Leave out the pictures and repeat the entries below verbatim.

◆ ◆ ◆ ◆ ◆

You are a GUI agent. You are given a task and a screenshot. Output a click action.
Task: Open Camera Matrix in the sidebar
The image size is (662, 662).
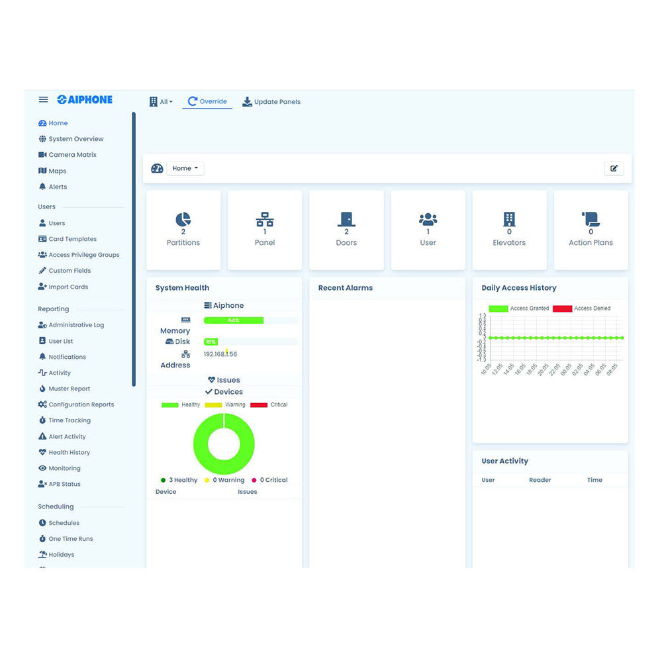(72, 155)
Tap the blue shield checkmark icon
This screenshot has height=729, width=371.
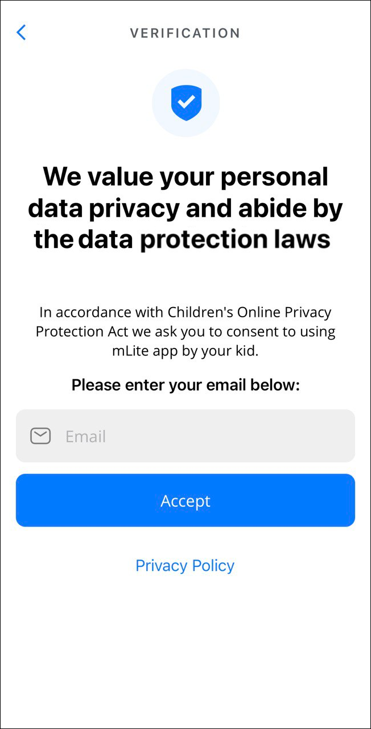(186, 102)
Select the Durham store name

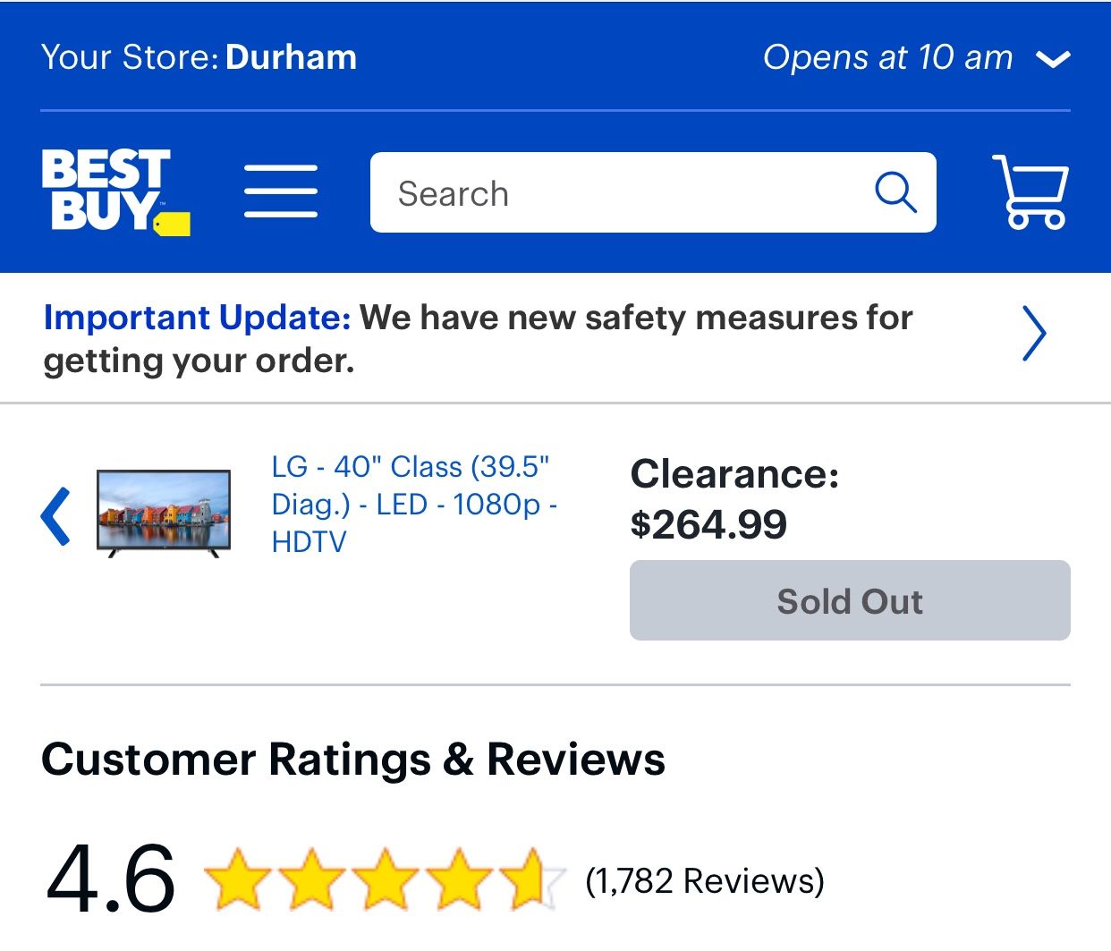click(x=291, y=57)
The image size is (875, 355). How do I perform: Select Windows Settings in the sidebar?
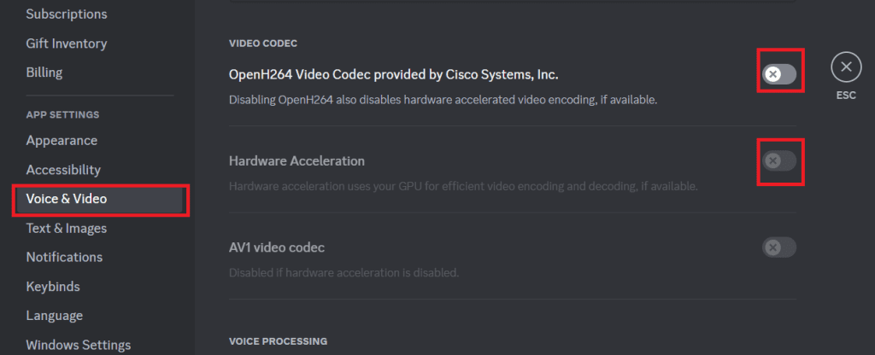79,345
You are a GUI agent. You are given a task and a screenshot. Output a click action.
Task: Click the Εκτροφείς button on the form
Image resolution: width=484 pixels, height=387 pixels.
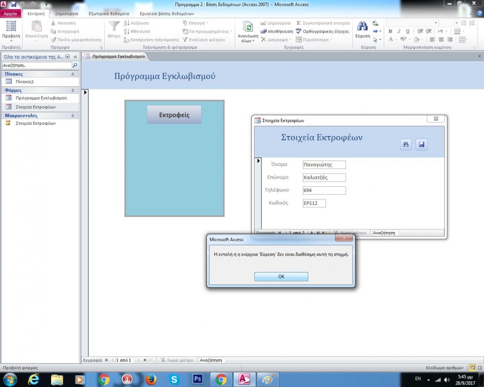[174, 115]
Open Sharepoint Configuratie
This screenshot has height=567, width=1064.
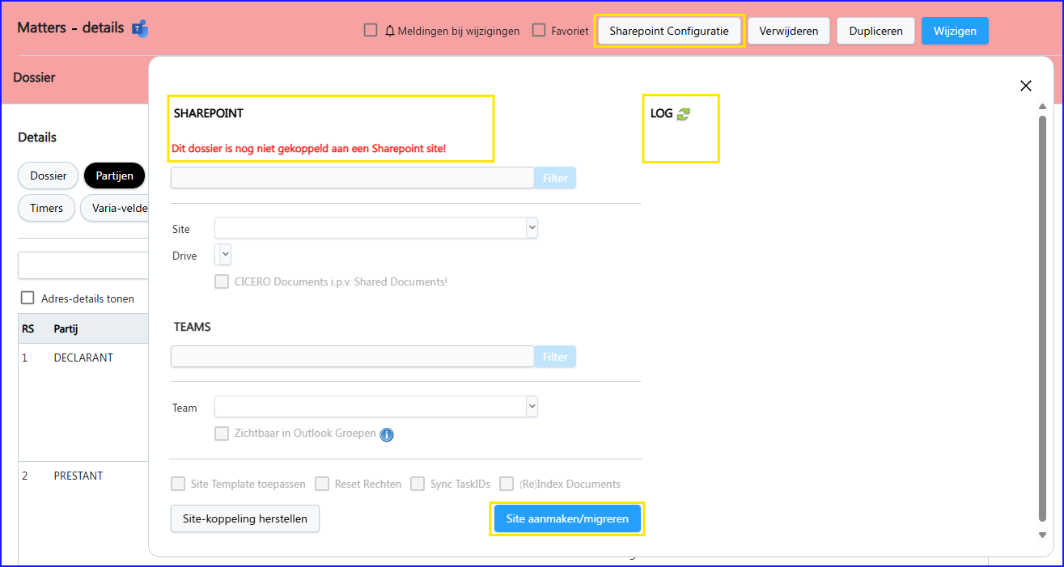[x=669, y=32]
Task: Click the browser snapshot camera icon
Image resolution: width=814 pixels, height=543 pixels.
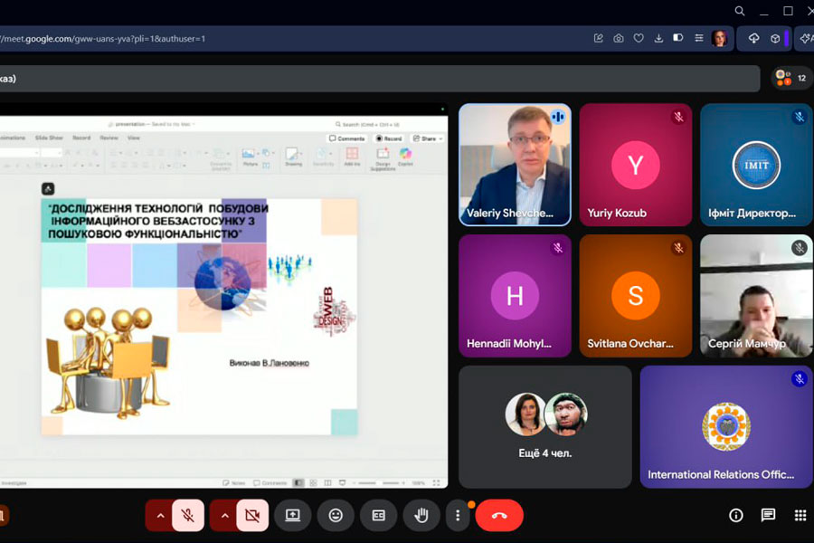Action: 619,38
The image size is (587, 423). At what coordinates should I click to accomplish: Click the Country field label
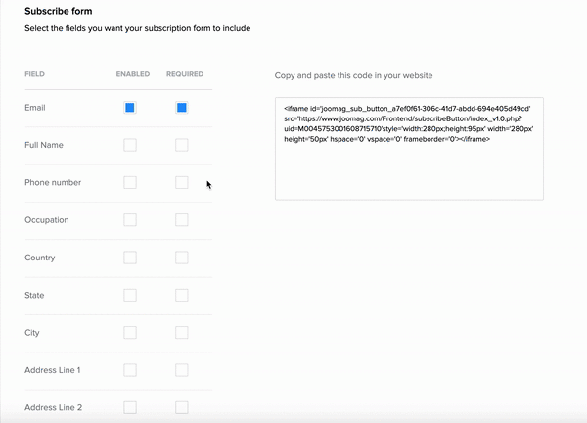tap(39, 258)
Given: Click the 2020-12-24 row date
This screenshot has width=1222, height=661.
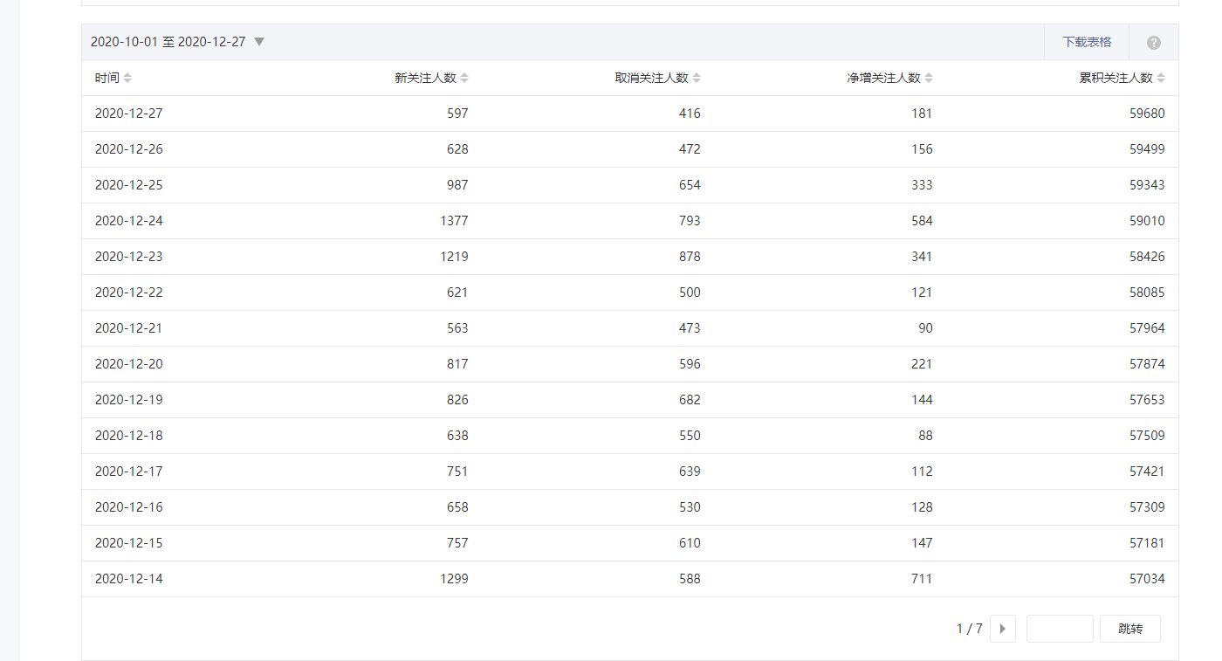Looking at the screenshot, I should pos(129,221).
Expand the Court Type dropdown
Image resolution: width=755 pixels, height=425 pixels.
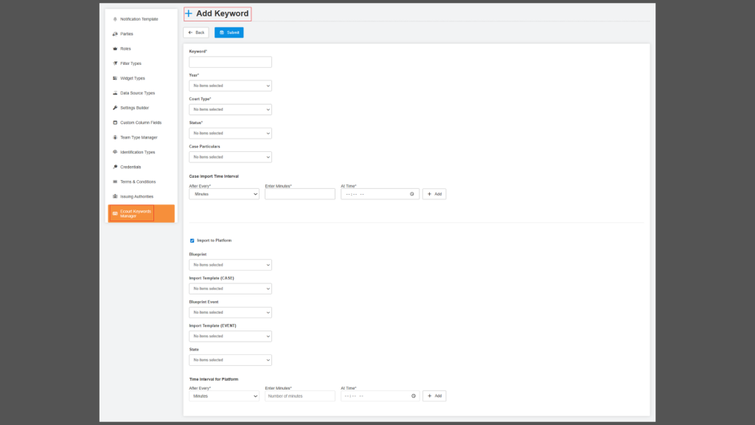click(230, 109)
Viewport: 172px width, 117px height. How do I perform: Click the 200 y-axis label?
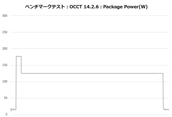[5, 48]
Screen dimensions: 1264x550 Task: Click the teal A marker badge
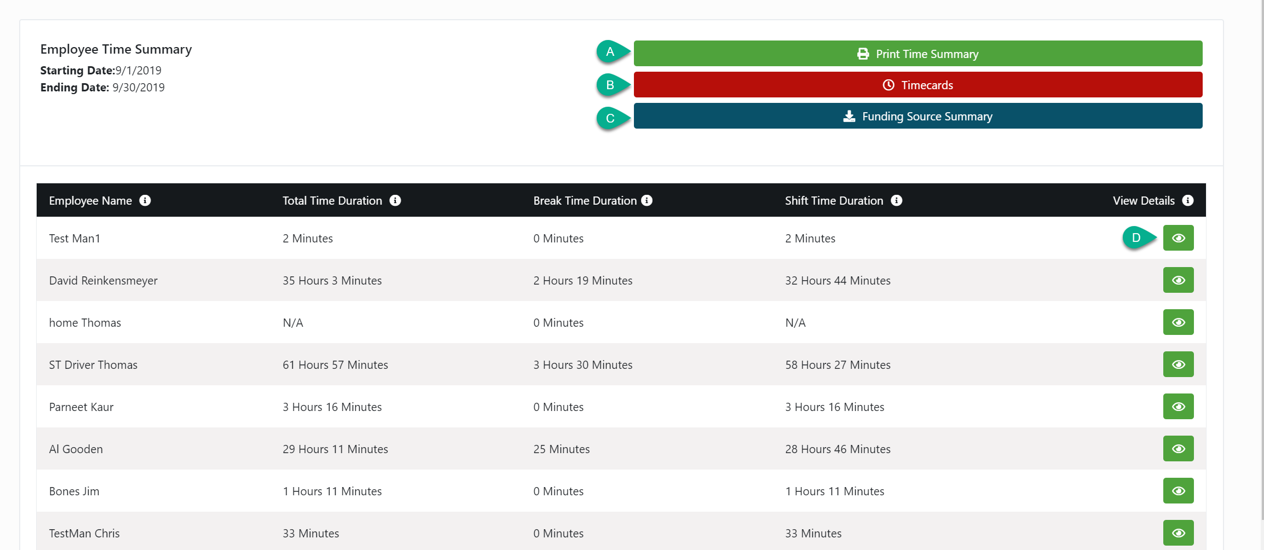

◆ ◆ ◆ ◆ ◆

• Output for this exercise:
You are a GUI agent. You are given a task and a screenshot. Output a click action.
Task: Open Camera Matrix in the sidebar
The image size is (662, 662).
(72, 155)
Tap the blue shield checkmark icon
This screenshot has height=729, width=371.
(186, 102)
Select the Durham store name

click(x=291, y=57)
The image size is (875, 355). How do I perform: Select Windows Settings in the sidebar?
79,345
You are a GUI agent. You are given a task and a screenshot. Output a click action.
Task: Click the Εκτροφείς button on the form
Image resolution: width=484 pixels, height=387 pixels.
[174, 115]
Open Sharepoint Configuratie
This screenshot has height=567, width=1064.
[x=669, y=32]
Task: Click the browser snapshot camera icon
Image resolution: width=814 pixels, height=543 pixels.
Action: 619,38
The image size is (587, 423). At what coordinates should I click to accomplish: Click the Country field label
tap(39, 258)
Given: Click the 2020-12-24 row date
This screenshot has width=1222, height=661.
Looking at the screenshot, I should pos(129,221).
Expand the Court Type dropdown
Image resolution: width=755 pixels, height=425 pixels.
click(230, 109)
Viewport: 172px width, 117px height. How do I perform: Click the 200 y-axis label?
[5, 48]
Screen dimensions: 1264x550 Task: Click the teal A marker badge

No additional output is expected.